5.まじない
そのまじないは、急に私の学校ではやりだした。
いつ、誰から発信されたかなんて分からない。
だけどそれは一気に学校中に広まった。
内容は結構くだらない。
夜、好きな人の写真に向かって名前を言い、それを枕の下に入れて寝る。
そうすると両想いになるという嘘くさいもの。
だから最初はみんな信じていなかった。
でも、どこかの学年の誰かさんが成功したという話が出てからみんな食いついた。
思春期まっさかりの私達は、少しでも望みがあるならかけたいのだ。
しかも用意するのは写真だけでいい。
手軽だったからさらにやりやすかったのだろう。
「ねえねえ。5組の○○さん、△△君と付き合ったらしいよ。しかもあれやってすぐに!」
「そういえば□□先輩と××もあれで付き合ったって言ってたね。
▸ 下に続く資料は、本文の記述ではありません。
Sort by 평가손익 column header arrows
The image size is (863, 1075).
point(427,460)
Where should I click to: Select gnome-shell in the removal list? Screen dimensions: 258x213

」
さらにほぼ100%が付き合っている。
結果、様々な人が血まなこになって好きな人の写真を手に入れる事態となった。
私は最初、そういう人達を馬鹿にする立場にいた。
こんな幼稚な噂を信じるなんて。
そう思っていたはずなのにある日の夜。
私はベッドの上で1枚の写真を持っていた。
「とりあえず試すだけ。ダメでもともと。」
誰に向けているわけでもなく言い訳が口から出る。
私は深呼吸をした。
そして写真を見つめ思いを込めて名前を呼ぶ。
「田中……悠人。」
呼んだ瞬間、胸がきゅっと痛くなる。
私はその思いのまま写真にキスをした。
「あー!!恥ずかしい!!」
一人だけの空間だがなんだかむずがゆくなって、私は急いで写真を枕元に入れて寝ることにする。
「本当なら良いなあ……。」
目を閉じながら言った言葉は誰にも届くことなく消えた。
次の日
私はドキドキしながら学校に行った。
思いを寄せている人は同じクラスなのだ。
しかも席が隣同士。
これでドキドキしないでいつするのか。
私は少しにやけそうになる顔を押さえて、教室の扉を開けた。
「おはよー。」
「おはよー。」
……まだ、来てないか。
空いている席を残念に思いながら席に着く。
荷物を置き一息つけば、前の席の子が勢いよくこちらを振り向いた。
「おはよー。聞いたー?」
「おはよう。何を?」
別に、特に仲が良いわけではない子。
それなのに話しかけてきたという事は、よほど何かを話したいのだろう。
興味なかったが、とりあえず聞くことにした。
「あのまじないあったじゃん。」
彼女の口から、急にそのワードが出てきて心臓が止まるかと思った。
まさかばれた?
私が彼のことを好きだとバレるのは、少し恥ずかしい。冷や汗が流れるが彼女の話は違った。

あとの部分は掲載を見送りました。